I Open the Door
I open the door to a starry sky, when condensation caused a dripping from Daruka's car. Days are warm, while nights are cool, which accounted for a similar drip from our hosts' eavestrough. I waited outside the home of our accommodation at Dr. Jani's house until Daruka appeared to drive me to the place of the previous day's finish line.
September is the best month for trekking. Today it warmed up to about 20 degrees Celsius. Kids are waiting by the road for the school bus pick-up. Traffic moves north and south on this stretch of the highways 11 and 17 merger.
A local TV broadcaster came to film and interview me. She expressed off-camera how she really believes in the meditative walk. She runs everyday to have time for herself. I gave her a mantra card, letting her know that this is the mantra that I chant while stepping along across this vast land.
At a convenience store where they sell salt and sugar goods, I popped into this isolated place to meet Daruka who was parked there. The store owner, a woman, mentioned she saw me earlier on the road. "You're a real head-turner. I was driving and I couldn't believe that I saw a monk." She was friendly, and I guess you could say eligible to receive our complimentary book Chant and Be Happy by BBT books.

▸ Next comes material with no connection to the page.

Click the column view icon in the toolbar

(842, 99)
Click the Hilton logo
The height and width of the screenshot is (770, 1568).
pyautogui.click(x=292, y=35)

Before a second and third installment of walking today, Daruka took me down this abandoned logger's road as the quiet place to nap. It was a good three kilometres back to the main road trekking through an area of deforestation. Not all that you see along the main highway tells the truth. Tucked away in behind the tourists' eyes are hectacres and hectacres of ravaged forest.
A major highlight for the day was being pursued by a group of young teens. Dr. Jani and I were walking along the park on Riveria Road when these young fellows spotted us. The robes I wore drew their attention. They ran to us, and they were inquisitive like anything. When they asked, "Are you a monk?"
"Yes I am - all of me," I said.
"We've never met one before. Can we take our picture with you?"
I admitted to them that I know no martial arts, although friends of mine do.
"I teach mantra-meditation," I told them, and they understood that it was for inner peace. I shared the maha-mantra with them. They went on their way. That was fine.
Dr. Jani and I then spotted a bear next to a stream. Within the Thunder Bay city limits was this furry guy. I stared at him and he at me. He turned the other way and dashed off. He was not ready to receive the mantra.